Bernice Bobs Her Mullet

Theatre Reviews by Matthew Murray

Austentatious
Stacey Sargeant, Stephen Bel Davies, Lisa Asher, Paul Wyatt, Amy Goldberger, George Merrick, and Stephanie D'Abruzzo
Photo by Bobby Octaviano.

Austentatious

It's always telling when a musical's finest moments are completely song-free. That's the case with Austentatious, a woefully underpowered entry in the New York Musical Theatre Festival that blends A Chorus Line, Noises Off, Pride and Prejudice, and Waiting for Guffman into something that feels like it deserves to close on opening night. Except, that is, when all the pieces come together (or rather fall apart) on the show-within-the-show's opening night.

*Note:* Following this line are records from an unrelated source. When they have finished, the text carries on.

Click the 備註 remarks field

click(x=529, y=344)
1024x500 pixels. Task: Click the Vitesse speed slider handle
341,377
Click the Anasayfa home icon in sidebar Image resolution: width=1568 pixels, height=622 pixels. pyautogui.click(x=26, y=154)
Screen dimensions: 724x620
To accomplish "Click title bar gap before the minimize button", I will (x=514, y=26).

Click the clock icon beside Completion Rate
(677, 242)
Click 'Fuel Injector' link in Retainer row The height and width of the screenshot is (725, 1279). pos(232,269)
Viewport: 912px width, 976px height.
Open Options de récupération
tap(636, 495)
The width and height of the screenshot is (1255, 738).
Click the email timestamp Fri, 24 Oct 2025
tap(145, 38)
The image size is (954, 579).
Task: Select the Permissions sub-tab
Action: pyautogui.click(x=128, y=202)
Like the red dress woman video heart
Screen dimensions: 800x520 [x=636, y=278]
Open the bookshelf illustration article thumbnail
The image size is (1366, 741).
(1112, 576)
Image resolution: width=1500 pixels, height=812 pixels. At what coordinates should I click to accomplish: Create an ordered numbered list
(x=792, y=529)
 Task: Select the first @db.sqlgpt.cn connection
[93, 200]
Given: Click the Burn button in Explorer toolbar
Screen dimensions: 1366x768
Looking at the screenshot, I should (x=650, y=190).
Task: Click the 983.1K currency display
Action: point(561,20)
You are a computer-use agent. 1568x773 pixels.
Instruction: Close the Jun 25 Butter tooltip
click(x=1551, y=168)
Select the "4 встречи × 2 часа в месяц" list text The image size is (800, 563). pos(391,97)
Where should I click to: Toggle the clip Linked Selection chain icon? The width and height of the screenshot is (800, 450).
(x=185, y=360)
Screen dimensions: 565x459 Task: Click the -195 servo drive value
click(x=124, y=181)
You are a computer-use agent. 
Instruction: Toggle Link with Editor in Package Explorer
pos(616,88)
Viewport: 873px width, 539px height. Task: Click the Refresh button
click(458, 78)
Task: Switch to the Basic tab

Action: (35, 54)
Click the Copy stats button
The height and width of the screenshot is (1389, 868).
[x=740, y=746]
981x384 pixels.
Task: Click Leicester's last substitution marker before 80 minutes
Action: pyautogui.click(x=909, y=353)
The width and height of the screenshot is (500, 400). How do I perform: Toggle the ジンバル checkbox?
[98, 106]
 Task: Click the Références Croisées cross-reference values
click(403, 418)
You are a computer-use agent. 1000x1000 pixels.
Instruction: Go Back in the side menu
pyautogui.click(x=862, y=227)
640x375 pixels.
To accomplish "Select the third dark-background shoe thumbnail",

The Central Riverdale Amateur Players have been struggling for three months with their Jane Austen adaptation, facing crippling creative differences - the author (Stacey Sargeant), who's sleeping with the director (Stephen Bel Davies), wants to make the story a dance piece - and an all-around lack of talent, but have survived to their first performance. Thirty minutes before curtain, however, stage manager Sam (Stephanie D'Abruzzo) has had enough with all the bickering, blame-throwing, and all the work that's been forced squarely on her and walks out, leaving the six others to fix the problems they've created.

With jumbled props, botched light and sound cues, and a (literally) last-minute cast addition, the ensuing performance is the theatrical embodiment of every actor's nightmare - and every audience's dream. Lightning-brisk, unpredictable (where did that bear claw come from?), and heaped to capacity with hilariously incapacitating mistakes that threaten to sabotage the very art of theatre itself, the way the play unfolds is every bit as bedazzling as it its material is bedraggled.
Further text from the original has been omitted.